Other Methods#
Frontend to Backend Traits Conversion#
cufftdx::utils::frontend_to_backend(...) converts a frontend FFT description to a effective backend traits that
is used to query the cuFFTDx databases.
In combination with cuFFT Device API, this function can be used to generate the LTO database containing both device function code and metadata (a C++ header file) for a specified FFT operation. See Custom LTO Helper for an example.
#include "cufftdx/utils.hpp"
namespace cufftdx {
namespace utils {
struct backend_impl_traits {
unsigned int size;
fft_type type;
fft_direction direction;
unsigned int sm;
unsigned int elements_per_thread;
unsigned int min_elements_per_thread;
};
enum class algorithm {
ct,
bluestein,
};
enum class execution_type {
thread,
block,
};
backend_impl_traits backend_traits =
frontend_to_backend(
algorithm algo,
execution_type exec_type,
unsigned int fft_size
/* size_of<FFT>::value */,
fft_type type
/* type_of<FFT>::value */,
fft_direction direction
/* direction_of<FFT>::value */,
unsigned int sm
/* sm_of<FFT>::value */,
real_mode real_mode
/* real_mode_of<FFT>::value */,
unsigned int elements_per_thread
/* elements_per_thread_of<FFT>::value or
* 0 if not set */,
unsigned int block_dim_x
/* block_dim_of<FFT>::x or 0 if not set */,
experimental::code_type code_type
/* experimental::code_type_of<FFT>::value */
);
} // namespace utils
} // namespace cufftdx
(online) LTO Database Creation#
cufftdx::utils::get_database_and_ltoir() returns a tuple containing:
Database string (
std::string) to be inserted into the cuFFTDx headers.Vector of LTOIRs (
std::vector<std::vector<char>>) for building device functions for the specified FFT operation.Required CUDA block dimensions (
Dim3) for executing the FFT operation.Required shared memory size (
unsigned, in bytes) for executing the FFT operation.

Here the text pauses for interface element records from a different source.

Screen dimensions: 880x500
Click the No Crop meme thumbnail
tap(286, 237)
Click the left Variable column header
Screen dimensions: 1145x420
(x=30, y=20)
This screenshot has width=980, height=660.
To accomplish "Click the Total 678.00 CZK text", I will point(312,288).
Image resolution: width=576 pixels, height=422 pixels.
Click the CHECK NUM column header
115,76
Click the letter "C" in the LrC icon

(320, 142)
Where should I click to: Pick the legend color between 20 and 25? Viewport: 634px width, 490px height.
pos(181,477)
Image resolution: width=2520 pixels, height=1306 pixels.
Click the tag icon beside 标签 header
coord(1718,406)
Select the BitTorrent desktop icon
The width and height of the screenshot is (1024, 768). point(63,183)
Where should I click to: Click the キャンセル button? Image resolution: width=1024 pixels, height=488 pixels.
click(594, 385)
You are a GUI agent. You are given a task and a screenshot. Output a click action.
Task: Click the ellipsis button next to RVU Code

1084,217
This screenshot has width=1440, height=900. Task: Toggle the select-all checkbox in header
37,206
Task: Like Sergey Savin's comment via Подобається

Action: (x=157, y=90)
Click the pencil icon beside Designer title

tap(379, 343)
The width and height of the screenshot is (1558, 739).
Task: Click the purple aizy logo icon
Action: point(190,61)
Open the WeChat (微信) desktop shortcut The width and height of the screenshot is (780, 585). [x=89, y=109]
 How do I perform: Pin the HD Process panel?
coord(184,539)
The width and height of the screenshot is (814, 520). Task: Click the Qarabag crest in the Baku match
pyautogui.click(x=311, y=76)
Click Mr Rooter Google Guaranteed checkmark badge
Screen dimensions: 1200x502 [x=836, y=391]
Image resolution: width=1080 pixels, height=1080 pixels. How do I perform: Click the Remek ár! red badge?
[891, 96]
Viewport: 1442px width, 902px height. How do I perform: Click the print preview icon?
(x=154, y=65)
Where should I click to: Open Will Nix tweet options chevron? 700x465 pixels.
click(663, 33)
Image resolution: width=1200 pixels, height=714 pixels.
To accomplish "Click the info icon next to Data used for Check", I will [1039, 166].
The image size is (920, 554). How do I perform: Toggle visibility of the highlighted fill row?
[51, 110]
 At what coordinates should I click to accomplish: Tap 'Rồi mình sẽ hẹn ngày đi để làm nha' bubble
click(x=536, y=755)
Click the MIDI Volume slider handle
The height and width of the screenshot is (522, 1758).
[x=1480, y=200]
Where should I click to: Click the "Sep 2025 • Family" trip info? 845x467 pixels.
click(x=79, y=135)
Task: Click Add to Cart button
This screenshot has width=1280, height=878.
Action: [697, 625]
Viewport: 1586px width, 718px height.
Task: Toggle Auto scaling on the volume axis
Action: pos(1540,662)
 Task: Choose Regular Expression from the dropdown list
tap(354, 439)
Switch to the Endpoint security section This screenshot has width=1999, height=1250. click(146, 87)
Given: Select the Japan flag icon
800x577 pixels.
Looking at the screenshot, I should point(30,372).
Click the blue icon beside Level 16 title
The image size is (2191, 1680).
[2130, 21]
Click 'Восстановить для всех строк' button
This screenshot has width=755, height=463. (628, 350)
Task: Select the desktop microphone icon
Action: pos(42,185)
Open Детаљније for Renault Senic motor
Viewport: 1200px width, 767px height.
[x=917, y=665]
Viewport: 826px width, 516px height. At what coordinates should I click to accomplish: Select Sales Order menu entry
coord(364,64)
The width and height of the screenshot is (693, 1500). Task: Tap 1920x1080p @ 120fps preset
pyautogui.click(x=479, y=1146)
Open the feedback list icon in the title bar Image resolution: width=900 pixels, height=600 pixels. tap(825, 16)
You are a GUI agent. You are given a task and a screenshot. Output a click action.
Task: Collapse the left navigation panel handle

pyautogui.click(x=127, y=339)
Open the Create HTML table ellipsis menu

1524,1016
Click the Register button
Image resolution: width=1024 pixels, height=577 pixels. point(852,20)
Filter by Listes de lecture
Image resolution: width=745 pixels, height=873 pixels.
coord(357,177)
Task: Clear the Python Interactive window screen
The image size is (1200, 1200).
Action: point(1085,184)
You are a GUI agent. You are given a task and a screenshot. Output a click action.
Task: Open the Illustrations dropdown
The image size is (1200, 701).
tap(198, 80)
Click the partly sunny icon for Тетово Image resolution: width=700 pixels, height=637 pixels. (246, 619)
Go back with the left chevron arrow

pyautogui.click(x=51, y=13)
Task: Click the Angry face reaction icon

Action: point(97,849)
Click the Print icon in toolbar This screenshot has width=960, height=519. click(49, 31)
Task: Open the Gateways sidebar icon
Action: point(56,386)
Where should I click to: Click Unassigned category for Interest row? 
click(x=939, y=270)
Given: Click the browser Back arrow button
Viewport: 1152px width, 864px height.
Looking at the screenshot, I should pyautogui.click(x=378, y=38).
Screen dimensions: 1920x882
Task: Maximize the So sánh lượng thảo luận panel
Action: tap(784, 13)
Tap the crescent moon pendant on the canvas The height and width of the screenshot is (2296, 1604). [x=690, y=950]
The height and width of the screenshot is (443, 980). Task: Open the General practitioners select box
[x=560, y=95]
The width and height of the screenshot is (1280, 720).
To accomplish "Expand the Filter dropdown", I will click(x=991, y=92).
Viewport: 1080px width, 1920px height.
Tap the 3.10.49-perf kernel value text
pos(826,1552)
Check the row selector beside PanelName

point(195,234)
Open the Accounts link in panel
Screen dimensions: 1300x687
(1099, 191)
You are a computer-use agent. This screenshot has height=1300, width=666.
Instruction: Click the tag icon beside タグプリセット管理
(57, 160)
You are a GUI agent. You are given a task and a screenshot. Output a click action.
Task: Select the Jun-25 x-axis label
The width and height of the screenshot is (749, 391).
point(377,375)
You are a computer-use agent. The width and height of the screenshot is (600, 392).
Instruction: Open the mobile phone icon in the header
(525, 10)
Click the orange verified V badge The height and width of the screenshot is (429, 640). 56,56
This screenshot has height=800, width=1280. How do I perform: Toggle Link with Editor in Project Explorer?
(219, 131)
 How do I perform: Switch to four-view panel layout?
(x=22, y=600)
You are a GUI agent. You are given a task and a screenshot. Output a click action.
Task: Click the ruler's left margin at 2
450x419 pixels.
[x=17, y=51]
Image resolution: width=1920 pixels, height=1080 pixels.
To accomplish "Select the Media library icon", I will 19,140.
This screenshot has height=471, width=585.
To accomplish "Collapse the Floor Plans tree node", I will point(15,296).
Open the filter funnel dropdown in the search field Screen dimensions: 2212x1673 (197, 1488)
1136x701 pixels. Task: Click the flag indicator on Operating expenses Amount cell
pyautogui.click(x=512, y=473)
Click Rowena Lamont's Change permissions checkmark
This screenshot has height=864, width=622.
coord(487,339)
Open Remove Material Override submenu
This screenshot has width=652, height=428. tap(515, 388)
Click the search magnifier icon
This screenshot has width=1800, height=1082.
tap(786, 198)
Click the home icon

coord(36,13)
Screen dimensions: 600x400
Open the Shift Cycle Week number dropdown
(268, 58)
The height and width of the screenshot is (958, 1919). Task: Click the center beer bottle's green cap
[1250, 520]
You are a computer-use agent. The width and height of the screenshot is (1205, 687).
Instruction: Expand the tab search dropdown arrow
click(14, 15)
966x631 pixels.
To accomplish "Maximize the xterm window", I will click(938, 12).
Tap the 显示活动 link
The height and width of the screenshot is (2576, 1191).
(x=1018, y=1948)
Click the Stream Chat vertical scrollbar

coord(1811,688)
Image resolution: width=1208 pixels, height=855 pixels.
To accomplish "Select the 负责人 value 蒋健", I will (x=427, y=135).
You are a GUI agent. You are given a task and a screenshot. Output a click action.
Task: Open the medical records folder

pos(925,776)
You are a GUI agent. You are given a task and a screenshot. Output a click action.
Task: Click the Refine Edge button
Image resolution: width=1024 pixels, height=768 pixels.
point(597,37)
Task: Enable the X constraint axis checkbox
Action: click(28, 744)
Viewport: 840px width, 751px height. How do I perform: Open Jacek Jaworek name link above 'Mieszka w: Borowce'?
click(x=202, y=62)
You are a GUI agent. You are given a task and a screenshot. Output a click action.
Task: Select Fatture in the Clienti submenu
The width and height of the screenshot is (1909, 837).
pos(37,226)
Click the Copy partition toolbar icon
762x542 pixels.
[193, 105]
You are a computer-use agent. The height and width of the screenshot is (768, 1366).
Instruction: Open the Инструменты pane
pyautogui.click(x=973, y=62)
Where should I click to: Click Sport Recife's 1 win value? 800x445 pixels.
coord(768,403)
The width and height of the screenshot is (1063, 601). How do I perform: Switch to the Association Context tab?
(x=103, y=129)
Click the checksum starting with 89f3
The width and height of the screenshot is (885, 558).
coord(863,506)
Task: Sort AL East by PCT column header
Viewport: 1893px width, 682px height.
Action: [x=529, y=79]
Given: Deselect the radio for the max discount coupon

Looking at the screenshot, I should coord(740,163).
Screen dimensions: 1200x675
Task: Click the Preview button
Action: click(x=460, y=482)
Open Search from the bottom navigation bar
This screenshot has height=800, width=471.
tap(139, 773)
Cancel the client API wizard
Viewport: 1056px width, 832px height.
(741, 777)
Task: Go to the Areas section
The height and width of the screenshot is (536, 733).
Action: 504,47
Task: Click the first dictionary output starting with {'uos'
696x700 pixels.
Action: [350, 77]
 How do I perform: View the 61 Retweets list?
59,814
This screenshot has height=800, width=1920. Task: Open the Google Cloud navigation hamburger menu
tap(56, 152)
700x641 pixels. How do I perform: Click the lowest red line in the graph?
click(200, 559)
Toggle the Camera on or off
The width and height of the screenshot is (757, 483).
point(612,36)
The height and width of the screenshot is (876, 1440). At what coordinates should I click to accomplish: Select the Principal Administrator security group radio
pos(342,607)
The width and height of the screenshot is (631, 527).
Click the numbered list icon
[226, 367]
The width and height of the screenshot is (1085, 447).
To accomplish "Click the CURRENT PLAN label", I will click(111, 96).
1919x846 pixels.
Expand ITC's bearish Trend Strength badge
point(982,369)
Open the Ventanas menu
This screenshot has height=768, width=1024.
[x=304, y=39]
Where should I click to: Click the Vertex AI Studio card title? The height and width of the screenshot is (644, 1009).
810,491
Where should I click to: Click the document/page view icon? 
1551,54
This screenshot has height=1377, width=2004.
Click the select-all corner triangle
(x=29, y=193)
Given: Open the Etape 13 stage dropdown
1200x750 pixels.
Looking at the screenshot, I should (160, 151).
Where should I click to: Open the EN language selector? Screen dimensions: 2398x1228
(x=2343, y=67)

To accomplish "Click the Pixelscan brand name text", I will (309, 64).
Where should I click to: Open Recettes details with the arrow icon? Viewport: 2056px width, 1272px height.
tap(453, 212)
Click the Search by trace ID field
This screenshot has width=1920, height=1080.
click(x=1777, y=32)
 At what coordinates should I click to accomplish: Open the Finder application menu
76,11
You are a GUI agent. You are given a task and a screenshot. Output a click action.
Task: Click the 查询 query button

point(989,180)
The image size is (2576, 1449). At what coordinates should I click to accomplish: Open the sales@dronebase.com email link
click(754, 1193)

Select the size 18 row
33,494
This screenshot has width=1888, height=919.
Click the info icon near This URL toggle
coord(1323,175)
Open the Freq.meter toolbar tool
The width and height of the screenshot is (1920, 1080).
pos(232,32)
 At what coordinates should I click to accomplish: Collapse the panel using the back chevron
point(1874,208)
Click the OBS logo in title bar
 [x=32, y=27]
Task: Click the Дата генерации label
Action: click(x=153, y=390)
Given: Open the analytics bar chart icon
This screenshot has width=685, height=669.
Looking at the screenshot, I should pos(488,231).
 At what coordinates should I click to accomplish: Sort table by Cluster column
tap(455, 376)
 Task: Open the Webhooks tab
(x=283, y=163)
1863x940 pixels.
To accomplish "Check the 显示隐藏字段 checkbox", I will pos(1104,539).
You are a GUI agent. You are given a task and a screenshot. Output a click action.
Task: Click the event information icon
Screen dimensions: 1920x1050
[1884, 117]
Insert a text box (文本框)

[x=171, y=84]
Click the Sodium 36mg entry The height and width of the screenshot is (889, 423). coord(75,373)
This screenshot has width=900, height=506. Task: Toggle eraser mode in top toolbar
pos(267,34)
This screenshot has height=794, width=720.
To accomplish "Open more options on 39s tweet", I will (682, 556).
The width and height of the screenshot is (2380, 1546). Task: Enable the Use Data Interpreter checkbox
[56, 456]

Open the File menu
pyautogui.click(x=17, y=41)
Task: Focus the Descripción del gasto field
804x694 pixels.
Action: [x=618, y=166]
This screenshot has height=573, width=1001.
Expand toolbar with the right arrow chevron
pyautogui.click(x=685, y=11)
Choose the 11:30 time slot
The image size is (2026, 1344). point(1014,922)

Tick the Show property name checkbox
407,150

std::tuple<std::string, std::vector<std::vector<char>>, Dim3,
unsigned int>
cufftdx::utils::get_database_and_ltoir(
unsigned int fft_size,
cufftdx::fft_direction dir,
cufftdx::fft_type type,
unsigned int sm,
cufftdx::detail::execution_type execution,
cufftdx::precision prec =
cufftdx::precision::f32,
cufftdx::complex_layout layout =
cufftdx::complex_layout::natural,
cufftdx::real_mode rmode =
cufftdx::real_mode::normal,
unsigned int fft_ept = 0
/* use heuristic */,
unsigned int ffts_per_block = 1
/* 0: use suggested ffts_per_block */);
Example
// Assuming the following FFT operator is defined in the NVRTC-compiled code:
// using FFT = decltype(cufftdx::Block() +
// cufftdx::Size<128>() +
// cufftdx::Type<cufftdx::fft_type::c2c>() +
// cufftdx::Direction<cufftdx::fft_direction::forward>() +
// cufftdx::Precision<float>() +
// cufftdx::ElementsPerThread<8>() +
// cufftdx::FFTsPerBlock<2>() +
// cufftdx::SM<700>());
// You can get the database string and LTOIRs for the FFT operation by calling:
auto [lto_db, ltoirs, block_dim, sm_size] =
cufftdx::utils::get_database_and_ltoir(128,
cufftdx::fft_direction::forward,
cufftdx::fft_type::c2c,
700,
cufftdx::detail::execution_type::block,
cufftdx::precision::f32,
cufftdx::complex_layout::natural,
cufftdx::real_mode::normal,
8,
2);
After obtaining the database string and LTOIRs, you can insert the database string into the cuFFTDx header file and link the LTOIRs to the user code as shown in Use Case II: Online Kernel Generation.
Note
The cufftdx::utils::get_database_and_ltoir() function is a wrapper around cuFFT Device APIs (see cuFFT Device API Reference). To use this function:
Define
CUFFTDX_ENABLE_CUFFT_DEPENDENCY.Link against the cuFFT library.